[llvm-dev] [RFC] A value-tracking LiveDebugValues implementation

Fri Jun 26 11:37:01 PDT 2020

(… trying to add back CC’s that were unintentionally dropped in my earlier mail — apologies.)

> On Jun 26, 2020, at 5:11 AM, Jeremy Morse via llvm-dev <llvm-dev at lists.llvm.org> wrote:
> 
> Hi Vedant,
> 
> On Thu, Jun 25, 2020 at 10:33 PM Vedant Kumar <vedant_kumar at apple.com> wrote:
>> Your earlier RFC sketches a plan for extending LiveDebugValues to handle instruction-referencing DBG_VALUEs. From http://lists.llvm.org/pipermail/llvm-dev/2020-February/139440.html --
>> 
>> How then do we translate this new kind of machine location into
>> DWARF/CodeView variable locations, which need to know which register
>> to look in? The answer is: LiveDebugValues [3]. We already perform a
>> dataflow analysis in LiveDebugValues of where values "go" after
>> they're defined: we can use that to take "defining instructions" and
>> determine register / stack locations. We would need to track values
>> from the defining instruction up to the DBG_VALUE where that value
>> becomes a variable location, after which it's no different from the
>> LiveDebugValues analysis that we perform today.
>> 
>> I had interpreted this as meaning: introduce transfer functions to walk from the referenced instruction until we reach the referencing DBG_VALUE, then create a VarLoc. IIUC, at that point the unmodified LiveDebugValues algorithm could proceed as usual.
> 
> I think that was my meaning at the time; and it's still broadly true.
> Unfortunately, it turns out that there can be pretty much an arbitrary
> computation between the referenced instruction and the referencing
> DBG_INSTR_REF. I ran across several scenarios where a referenced
> instruction gets CSE'd / PRE'd / hoisted away from the referencing
> DBG_INSTR_REF, to the extent that it's on the other side of a loop.
> Once it's there, a dataflow algorithm is needed to work out whether
> the value is live through the loop, or whether it gets clobbered
> somewhere.
> 
> That's what the "machine value number" problem is solving. It could
> still plug into the VarLoc implementation if that makes an easier
> transition, where a DBG_INSTR_REF is decomposed into a DBG_VALUE when
> an instruction reference / value number / location are matched up. It
> would make debug use-before-defs harder to deal with, though.
> 

> (It's worth noting at this point that the machine value number work
> is, in a sense, doing LiveDebugVariables' job, by linking up a
> register def with a use. Just, LiveDebugVariables has the register
> allocator to help it do it).
> 
>> Reading this RFC, I get the sense that that has several drawbacks: it doesn’t handle situations where the referenced instruction is in a different basic block than its referencing DBG_VALUE (all the ‘ugly phi stuff’ is missing!), and it doesn’t track all the locations for a variable. Is that correct?
> 
> This might be my overly-defensive writing style working against me. I
> believe those problems are solved, but the solutions are more
> complicated than I wanted. For:
> 
>> it doesn’t handle situations where the referenced instruction is in a different basic block than its referencing DBG_VALUE
> 
> This is solved by the machine value number dataflow; but as mentioned
> requires a more complex lattice to infer where PHI values are
> generated,
> 
>> and it doesn’t track all the locations for a variable
> 
> I believe the implementation correctly picks the _value_ for every
> variable in each block, and picking a location is a final
> post-processing stage.

I think we were on the same page. I was simply contrasting my earlier understanding of how LiveDebugValues would handle instruction-referencing DBG_VALUEs (with a single, block-local forward scan) to the value numbering approach used in your current prototype.

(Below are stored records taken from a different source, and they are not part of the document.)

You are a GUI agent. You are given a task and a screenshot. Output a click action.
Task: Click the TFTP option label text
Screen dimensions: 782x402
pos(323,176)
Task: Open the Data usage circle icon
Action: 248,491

>> One thing I’m not yet clear on: does your prototype essentially implement the minimal extension to LiveDebugValues needed to handle instruction-referencing DBG_VALUEs? If not, should it?, or should we take the opportunity to remove limitations from the current LiveDebugValues algorithm?
> 
> I have the code for this hanging around, but not in the tree I linked
> to. It establishes a fairly trivial mapping between:
> * Instructions that are referred to, and
> * The machine value numbers that instruction produces.
> I'd suggest that it's not useful without DBG_INSTR_REFs as we wouldn't
> be able to test it., and testing it means bringing in patches to
> generate or parse DBG_INSTR_REFs, which I'd rather split up.

I see, I think it makes sense to get the value numbering piece in a testable state first, and prove that it’s at least as good as the current algorithm.

>> As for how to land this, I propose:
>> 
>> - Move LiveDebugValues.cpp to lib/CodeGen/LiveDebugValues/VarLocBasedImpl.cpp
>> - Split out common transfer functions and other helpers into lib/CodeGen/LiveDebugValues/Common.{h,cpp}
>> - Finally, add lib/CodeGen/LiveDebugValues/InstrRefBasedImpl.cpp
>> - Add a cl::opt like -instr-ref-dbg-values to allow selecting a DBG_VALUE flavor
> 
> Sounds good to me,

I’m looking forward to this!

>> Yes, I’m in favor of landing work related to instruction-referencing DBG_VALUEs in small-ish independent patches, as they become ready. I’d very much like to keep the unmodified var-loc DBG_VALUE code paths intact and separated.
> 
> --
> Thanks,
> Jeremy

thanks,
vedant